Stored data entries:
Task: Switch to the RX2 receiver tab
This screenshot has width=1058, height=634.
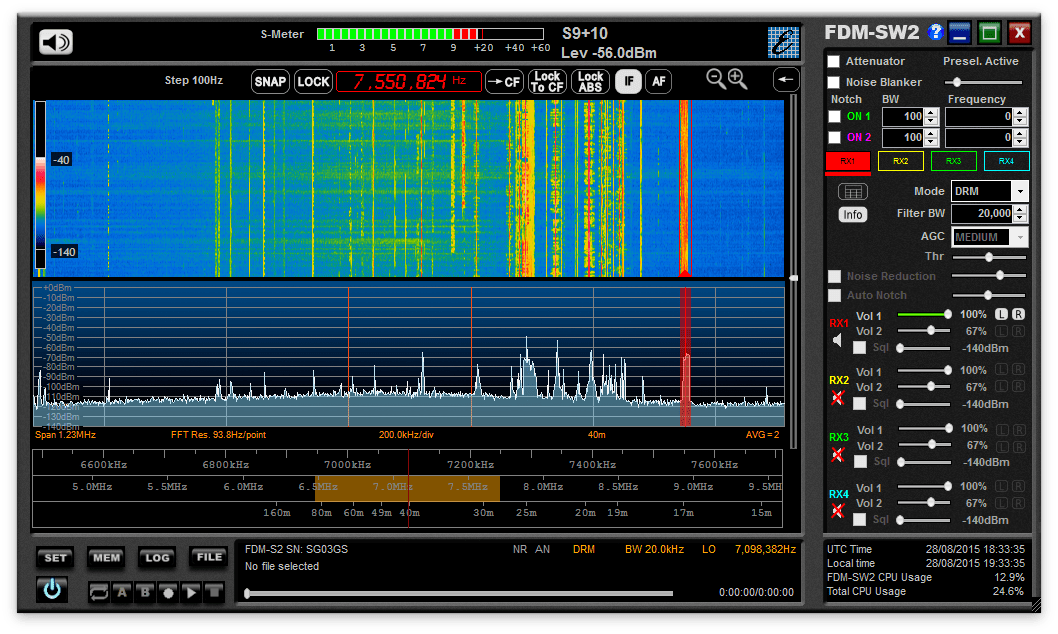Action: point(900,161)
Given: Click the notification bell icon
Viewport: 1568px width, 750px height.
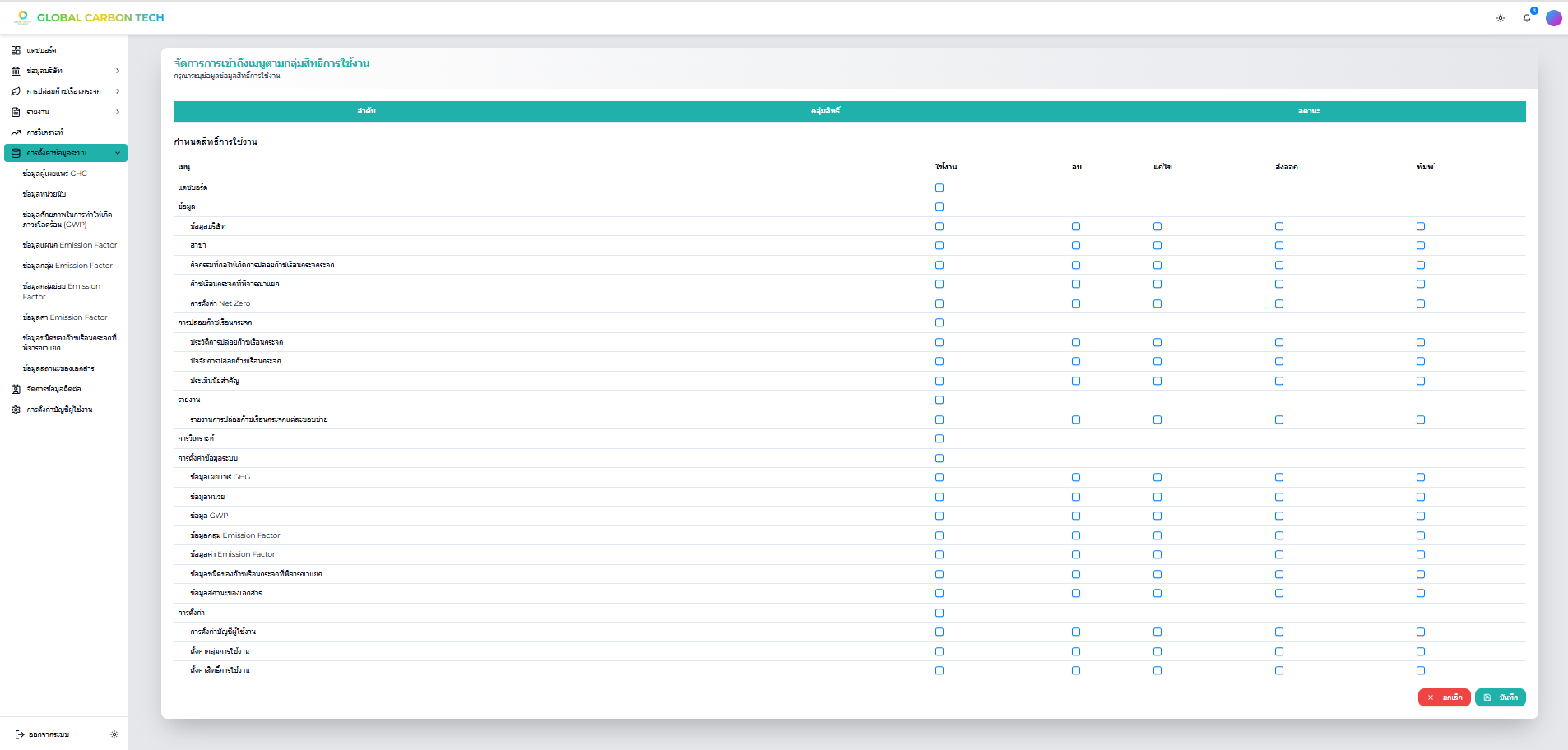Looking at the screenshot, I should [1527, 18].
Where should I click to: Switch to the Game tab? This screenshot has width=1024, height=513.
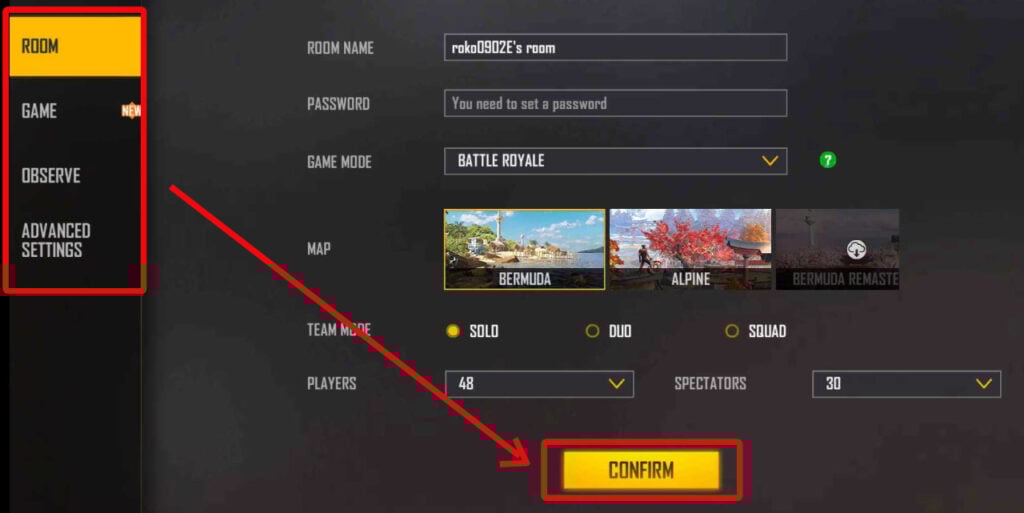click(x=75, y=111)
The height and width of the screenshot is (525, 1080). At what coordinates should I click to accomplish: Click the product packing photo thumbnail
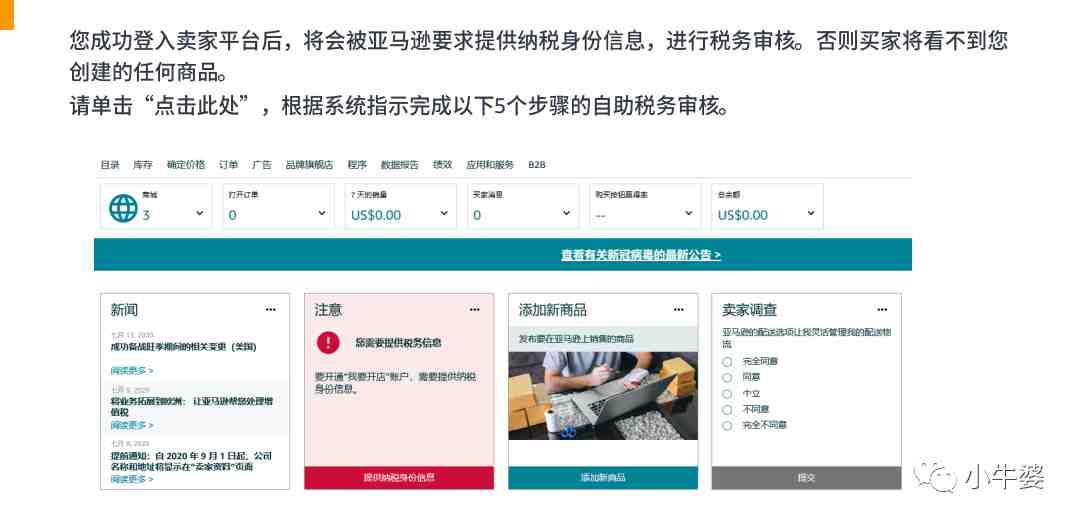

_Task to carry out_
Would you write each entry out again exactly, omitting the images?

_Solution_
Task: Switch to the RX2 receiver tab
This screenshot has width=1058, height=634.
Action: point(900,161)
Given: Click the notification bell icon
Viewport: 1568px width, 750px height.
Looking at the screenshot, I should [1527, 18].
Where should I click to: Switch to the Game tab? This screenshot has width=1024, height=513.
click(x=75, y=111)
The height and width of the screenshot is (525, 1080). At what coordinates should I click to accomplish: Click the product packing photo thumbnail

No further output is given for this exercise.